Starting with the first line below, reproduce each line exactly until you have included the one bearing "Katherine Cusumano (201, 306)".

────────────────────────────────────────

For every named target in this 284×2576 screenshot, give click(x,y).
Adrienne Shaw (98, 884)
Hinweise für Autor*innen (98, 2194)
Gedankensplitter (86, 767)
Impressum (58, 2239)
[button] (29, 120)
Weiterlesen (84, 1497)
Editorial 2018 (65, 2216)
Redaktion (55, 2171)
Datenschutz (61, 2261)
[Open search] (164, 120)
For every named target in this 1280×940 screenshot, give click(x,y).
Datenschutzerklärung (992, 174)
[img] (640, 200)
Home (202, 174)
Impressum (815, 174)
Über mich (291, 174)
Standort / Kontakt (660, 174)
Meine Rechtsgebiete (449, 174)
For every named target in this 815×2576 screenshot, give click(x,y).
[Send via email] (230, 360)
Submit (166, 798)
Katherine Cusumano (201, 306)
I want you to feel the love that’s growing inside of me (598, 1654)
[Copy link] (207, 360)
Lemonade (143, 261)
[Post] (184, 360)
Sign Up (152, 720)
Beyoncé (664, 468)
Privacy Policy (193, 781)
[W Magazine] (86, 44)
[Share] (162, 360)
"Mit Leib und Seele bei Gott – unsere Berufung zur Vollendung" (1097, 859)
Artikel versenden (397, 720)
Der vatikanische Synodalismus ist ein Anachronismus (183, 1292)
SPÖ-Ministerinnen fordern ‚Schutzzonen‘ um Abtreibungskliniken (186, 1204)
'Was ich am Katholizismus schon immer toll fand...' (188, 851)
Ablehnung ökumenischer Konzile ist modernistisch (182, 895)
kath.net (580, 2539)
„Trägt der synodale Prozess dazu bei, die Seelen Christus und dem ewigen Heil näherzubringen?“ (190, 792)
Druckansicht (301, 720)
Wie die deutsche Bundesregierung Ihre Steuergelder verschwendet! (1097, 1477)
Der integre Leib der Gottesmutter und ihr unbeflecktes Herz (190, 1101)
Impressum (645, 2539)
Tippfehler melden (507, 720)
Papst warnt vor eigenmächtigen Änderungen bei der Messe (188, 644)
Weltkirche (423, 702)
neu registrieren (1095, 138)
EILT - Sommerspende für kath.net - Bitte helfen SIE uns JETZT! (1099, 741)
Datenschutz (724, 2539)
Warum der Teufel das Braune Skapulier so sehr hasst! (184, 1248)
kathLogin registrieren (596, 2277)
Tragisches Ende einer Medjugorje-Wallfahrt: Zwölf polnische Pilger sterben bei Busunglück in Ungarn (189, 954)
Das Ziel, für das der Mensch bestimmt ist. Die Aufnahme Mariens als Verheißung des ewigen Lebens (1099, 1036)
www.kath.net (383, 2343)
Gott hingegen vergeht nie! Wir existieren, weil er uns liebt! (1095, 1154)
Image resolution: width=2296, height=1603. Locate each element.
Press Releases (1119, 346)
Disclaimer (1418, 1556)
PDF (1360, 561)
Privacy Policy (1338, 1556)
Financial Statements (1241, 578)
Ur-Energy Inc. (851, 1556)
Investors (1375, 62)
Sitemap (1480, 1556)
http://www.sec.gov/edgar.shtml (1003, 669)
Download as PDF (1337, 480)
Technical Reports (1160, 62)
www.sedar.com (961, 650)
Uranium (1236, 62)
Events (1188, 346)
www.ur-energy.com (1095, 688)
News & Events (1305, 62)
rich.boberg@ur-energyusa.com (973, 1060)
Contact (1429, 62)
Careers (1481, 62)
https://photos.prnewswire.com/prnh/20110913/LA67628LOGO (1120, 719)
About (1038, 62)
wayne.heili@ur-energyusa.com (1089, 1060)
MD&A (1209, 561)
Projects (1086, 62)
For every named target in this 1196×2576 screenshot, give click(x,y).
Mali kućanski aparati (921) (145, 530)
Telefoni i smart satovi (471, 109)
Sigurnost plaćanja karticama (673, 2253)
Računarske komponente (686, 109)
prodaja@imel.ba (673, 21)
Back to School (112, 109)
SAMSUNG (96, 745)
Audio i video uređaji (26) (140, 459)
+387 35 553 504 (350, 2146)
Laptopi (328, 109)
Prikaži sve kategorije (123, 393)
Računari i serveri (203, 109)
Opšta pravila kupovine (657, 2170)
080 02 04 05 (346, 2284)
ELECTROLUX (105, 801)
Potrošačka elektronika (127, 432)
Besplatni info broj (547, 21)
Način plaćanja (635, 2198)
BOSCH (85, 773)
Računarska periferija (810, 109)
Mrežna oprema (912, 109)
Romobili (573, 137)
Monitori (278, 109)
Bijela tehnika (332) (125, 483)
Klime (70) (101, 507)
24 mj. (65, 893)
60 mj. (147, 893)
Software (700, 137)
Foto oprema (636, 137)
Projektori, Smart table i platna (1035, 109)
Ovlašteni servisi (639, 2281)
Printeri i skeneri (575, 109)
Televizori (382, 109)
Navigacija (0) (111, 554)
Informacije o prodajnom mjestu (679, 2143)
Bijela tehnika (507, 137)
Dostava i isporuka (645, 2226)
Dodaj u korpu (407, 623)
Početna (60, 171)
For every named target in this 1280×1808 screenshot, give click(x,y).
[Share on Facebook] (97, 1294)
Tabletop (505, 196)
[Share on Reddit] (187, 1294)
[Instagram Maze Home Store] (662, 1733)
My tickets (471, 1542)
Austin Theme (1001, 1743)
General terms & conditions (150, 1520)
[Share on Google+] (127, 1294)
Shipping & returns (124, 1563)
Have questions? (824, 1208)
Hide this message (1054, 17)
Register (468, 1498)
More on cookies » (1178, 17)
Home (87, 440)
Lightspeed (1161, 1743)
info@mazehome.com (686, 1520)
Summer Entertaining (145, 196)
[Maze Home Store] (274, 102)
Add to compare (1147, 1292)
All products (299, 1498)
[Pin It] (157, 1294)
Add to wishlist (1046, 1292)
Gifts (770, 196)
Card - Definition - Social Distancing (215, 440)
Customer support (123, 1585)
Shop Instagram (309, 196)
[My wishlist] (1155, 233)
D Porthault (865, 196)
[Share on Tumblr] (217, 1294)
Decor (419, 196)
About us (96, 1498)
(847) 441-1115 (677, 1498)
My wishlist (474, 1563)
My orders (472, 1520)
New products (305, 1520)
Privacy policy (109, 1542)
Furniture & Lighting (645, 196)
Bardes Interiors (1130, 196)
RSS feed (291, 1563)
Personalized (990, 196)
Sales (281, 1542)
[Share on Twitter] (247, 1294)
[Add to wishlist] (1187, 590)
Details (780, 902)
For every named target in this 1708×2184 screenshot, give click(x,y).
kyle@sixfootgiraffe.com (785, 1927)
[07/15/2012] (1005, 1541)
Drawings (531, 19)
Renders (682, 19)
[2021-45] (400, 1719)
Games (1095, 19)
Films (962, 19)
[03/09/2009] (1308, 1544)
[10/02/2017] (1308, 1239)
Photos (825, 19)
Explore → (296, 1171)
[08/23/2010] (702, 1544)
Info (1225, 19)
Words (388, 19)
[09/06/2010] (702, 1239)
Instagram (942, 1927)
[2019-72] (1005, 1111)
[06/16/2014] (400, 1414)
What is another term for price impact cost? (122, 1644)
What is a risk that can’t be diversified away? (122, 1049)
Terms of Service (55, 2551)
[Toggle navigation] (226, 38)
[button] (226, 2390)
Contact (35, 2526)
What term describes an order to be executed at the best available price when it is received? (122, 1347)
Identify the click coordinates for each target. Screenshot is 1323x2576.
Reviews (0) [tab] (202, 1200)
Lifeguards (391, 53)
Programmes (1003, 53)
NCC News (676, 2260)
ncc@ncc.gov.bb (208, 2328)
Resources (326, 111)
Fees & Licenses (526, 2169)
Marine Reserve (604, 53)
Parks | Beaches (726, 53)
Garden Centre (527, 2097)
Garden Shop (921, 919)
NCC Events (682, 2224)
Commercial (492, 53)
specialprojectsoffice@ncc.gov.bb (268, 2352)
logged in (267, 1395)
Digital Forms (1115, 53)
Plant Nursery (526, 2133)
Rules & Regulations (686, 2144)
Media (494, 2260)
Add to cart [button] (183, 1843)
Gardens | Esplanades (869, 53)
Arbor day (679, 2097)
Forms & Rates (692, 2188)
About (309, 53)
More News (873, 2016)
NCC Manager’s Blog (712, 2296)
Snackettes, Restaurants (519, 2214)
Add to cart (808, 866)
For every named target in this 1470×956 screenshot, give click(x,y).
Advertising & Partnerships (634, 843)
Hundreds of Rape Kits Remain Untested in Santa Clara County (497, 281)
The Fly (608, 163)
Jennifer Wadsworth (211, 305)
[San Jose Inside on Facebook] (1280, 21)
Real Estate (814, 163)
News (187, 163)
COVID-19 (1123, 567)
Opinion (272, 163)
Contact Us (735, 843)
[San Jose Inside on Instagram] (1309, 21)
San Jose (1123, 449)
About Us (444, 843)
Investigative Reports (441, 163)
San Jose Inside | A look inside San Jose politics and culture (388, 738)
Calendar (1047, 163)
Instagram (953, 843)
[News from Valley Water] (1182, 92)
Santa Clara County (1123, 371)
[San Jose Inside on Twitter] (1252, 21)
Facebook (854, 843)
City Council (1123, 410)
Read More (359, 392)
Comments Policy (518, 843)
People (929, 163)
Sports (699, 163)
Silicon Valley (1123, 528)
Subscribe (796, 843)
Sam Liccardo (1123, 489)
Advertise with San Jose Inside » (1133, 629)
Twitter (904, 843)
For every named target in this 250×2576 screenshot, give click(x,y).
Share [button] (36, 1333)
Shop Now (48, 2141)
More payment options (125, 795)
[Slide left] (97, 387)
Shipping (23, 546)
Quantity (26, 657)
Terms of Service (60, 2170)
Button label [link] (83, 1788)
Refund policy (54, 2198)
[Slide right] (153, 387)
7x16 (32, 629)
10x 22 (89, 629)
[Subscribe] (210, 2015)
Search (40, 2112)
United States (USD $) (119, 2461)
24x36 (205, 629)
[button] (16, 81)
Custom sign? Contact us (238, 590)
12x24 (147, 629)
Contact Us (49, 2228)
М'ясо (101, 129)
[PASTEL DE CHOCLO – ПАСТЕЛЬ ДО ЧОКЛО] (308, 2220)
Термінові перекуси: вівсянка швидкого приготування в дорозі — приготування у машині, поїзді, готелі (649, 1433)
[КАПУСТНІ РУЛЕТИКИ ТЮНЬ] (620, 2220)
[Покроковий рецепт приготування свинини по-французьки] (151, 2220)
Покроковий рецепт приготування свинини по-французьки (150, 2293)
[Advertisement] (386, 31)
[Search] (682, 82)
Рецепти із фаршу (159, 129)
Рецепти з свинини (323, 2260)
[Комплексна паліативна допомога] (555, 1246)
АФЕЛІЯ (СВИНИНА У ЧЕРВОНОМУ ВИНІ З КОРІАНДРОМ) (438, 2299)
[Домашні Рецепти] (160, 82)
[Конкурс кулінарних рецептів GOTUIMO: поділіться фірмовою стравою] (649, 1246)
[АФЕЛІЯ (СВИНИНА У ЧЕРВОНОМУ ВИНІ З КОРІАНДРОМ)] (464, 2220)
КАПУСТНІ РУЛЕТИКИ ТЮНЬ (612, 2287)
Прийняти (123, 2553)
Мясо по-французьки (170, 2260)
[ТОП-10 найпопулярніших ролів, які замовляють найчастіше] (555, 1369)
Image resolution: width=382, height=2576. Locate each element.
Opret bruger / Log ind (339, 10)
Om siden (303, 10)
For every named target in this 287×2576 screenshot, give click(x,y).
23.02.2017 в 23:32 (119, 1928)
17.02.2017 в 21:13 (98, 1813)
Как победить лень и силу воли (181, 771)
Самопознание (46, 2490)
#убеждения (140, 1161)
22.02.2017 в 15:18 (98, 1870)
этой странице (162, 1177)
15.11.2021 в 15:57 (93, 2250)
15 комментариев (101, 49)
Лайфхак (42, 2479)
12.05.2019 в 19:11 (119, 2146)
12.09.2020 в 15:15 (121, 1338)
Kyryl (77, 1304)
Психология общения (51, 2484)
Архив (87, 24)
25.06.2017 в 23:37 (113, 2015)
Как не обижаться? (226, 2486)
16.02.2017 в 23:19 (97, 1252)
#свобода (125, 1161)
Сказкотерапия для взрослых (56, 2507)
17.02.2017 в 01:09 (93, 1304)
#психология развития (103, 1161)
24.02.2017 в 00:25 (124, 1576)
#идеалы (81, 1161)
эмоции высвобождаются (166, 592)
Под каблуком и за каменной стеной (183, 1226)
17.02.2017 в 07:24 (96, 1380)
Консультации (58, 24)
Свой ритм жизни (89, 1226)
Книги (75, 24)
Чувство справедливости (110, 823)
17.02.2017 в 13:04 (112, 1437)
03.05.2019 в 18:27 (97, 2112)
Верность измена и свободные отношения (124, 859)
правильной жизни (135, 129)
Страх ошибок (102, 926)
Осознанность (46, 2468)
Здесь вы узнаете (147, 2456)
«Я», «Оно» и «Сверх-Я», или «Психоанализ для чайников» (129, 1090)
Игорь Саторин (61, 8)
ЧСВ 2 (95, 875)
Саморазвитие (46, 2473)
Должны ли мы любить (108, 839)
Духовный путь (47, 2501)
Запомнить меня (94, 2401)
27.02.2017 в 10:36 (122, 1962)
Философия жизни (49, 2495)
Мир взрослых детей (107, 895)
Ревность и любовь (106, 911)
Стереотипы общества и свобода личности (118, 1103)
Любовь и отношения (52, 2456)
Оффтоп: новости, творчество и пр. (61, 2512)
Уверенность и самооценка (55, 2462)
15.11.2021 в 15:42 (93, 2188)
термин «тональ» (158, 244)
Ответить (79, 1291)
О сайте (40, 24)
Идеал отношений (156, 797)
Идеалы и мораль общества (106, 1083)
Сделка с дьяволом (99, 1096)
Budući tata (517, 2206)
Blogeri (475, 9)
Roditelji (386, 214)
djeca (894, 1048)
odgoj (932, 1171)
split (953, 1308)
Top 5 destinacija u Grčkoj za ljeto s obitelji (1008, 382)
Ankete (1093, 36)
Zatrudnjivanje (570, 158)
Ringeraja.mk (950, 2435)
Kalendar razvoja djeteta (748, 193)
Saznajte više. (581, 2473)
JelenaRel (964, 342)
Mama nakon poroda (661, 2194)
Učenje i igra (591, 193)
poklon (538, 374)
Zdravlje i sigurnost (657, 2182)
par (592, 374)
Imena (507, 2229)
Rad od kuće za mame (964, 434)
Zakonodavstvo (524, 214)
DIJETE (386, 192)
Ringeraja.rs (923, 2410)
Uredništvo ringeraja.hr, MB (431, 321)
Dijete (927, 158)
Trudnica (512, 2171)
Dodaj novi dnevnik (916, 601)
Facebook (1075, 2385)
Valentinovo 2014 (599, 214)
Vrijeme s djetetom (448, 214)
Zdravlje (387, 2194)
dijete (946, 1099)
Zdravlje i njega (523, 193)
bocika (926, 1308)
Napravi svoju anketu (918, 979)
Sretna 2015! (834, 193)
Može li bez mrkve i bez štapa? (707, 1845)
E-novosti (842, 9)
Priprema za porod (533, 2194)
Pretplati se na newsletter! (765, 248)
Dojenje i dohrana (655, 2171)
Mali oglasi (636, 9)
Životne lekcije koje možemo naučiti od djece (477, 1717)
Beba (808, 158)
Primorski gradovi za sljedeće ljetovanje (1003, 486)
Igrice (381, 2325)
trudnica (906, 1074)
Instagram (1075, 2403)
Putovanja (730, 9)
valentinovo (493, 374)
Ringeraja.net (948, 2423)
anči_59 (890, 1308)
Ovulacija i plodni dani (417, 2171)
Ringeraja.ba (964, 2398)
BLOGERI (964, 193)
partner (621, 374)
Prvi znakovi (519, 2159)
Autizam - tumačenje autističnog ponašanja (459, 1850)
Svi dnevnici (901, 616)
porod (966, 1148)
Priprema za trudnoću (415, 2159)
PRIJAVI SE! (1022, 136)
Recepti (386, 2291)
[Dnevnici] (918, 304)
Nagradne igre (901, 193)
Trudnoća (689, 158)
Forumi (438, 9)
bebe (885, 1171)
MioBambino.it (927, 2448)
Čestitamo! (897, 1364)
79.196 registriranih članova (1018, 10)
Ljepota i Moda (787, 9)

────────────────────────────────────────

→ Written answer
For every named target in this 284×2576 screenshot, give click(x,y).
Adrienne Shaw (98, 884)
Hinweise für Autor*innen (98, 2194)
Gedankensplitter (86, 767)
Impressum (58, 2239)
[button] (29, 120)
Weiterlesen (84, 1497)
Editorial 2018 (65, 2216)
Redaktion (55, 2171)
Datenschutz (61, 2261)
[Open search] (164, 120)
For every named target in this 1280×940 screenshot, give click(x,y).
Datenschutzerklärung (992, 174)
[img] (640, 200)
Home (202, 174)
Impressum (815, 174)
Über mich (291, 174)
Standort / Kontakt (660, 174)
Meine Rechtsgebiete (449, 174)
For every named target in this 815×2576 screenshot, give click(x,y).
[Send via email] (230, 360)
Submit (166, 798)
Katherine Cusumano (201, 306)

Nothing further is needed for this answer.